Caernarfon Town Football Club () is a semi-professional Welsh football club based in Caernarfon, Gwynedd. The club is nicknamed "the Canaries" because of its yellow and green strip, a nickname that dates from 1895. Caernarfon Town plays at The Oval.

History

Predecessors
The first football club in Caernarfon, known as Caernarvon Wanderers, was formed in September 1876 and played at various grounds before moving to the Oval in 1888. On 30 October 1886, Wanderers were the first team from north west Wales to enter the FA Cup and lost 10–1 away to Stoke. Five years later, however, that particular club went out of existence but, in 1894, several former players began a new team called Carnarvon Ironopolis. That club competed in the North Wales Coast League, winning the championship on two occasions and reaching the semi-final of the Welsh Cup in 1900 and again in 1902. Unfortunately, following a dispute with the league, Ironopolis folded in 1903. The demise of the club resulted in some of the players forming the Caernarvon Celts while others affiliated to the Caernarvon RWF (Royal Welsh Fusiliers), both clubs playing at the Oval.

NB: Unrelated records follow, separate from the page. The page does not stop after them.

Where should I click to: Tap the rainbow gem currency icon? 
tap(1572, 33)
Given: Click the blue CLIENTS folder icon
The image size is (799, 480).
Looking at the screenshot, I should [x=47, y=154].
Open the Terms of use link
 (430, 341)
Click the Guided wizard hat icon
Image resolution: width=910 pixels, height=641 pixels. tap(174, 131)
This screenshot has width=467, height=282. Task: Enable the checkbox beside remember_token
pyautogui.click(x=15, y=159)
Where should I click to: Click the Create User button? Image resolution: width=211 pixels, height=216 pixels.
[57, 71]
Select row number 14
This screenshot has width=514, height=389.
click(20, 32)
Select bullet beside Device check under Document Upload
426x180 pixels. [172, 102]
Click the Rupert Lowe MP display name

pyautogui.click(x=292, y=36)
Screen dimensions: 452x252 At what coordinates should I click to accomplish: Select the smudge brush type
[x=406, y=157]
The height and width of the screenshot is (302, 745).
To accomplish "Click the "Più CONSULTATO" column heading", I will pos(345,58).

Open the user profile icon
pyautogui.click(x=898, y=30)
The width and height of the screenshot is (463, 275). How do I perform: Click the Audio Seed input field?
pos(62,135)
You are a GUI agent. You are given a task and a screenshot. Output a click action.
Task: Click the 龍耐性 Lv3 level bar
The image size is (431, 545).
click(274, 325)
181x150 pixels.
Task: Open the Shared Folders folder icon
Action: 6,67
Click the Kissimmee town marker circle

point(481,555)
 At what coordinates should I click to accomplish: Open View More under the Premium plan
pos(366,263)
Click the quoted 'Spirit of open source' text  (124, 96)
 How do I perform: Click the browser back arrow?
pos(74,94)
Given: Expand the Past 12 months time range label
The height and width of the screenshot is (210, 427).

In 1906, the clubs amalgamated to form Carnarvon United and in 1909 the new club won both the Welsh and North Wales Amateur Cups. After the Great War, the demobbed United players formed a new club (Caernarvon Athletic) which, until 1921, played in the North Wales Coast League and thereafter the Welsh National League Division Two (West), with mixed fortune. In 1926, however, a limited company was formed and a full-time manager and professional team engaged. The club met with immediate success, winning the Welsh National League Division One championship in 1926–27, ahead of Bangor City and Rhyl, and repeating the feat in 1929–30 having been pipped to the title by Connah's Quay & Shotton 12 months earlier. Caernarvon Athletic are still remembered for their FA Cup run in 1929 when they defeated Darlington before going out to Bournemouth in a second round replay, the first game at the Oval attracting a crowd of some 9,000. In 1930, however, the club went into liquidation but two years later a re-formed team won the Welsh Combination before quitting over problems in using the Oval.

1937–1988
In 1937, a group of local soccer enthusiasts began Caernarfon Town F.C. and entered a team in the Welsh League North Division One. A 39-year unbroken membership of the league was begun and Caernarfon Town won the championship in 1946–47 and 1965–66 and finished runners-up in both 1956–57 and 1957–58 and once again in 1972–73. In 1976 internal problems led to the club's withdrawal from the league after just six matches but, within a matter of months, the club was once again re-formed and bounced back 12 months later. Astonishingly, the club then proceeded to win the league championship in each of the next two seasons!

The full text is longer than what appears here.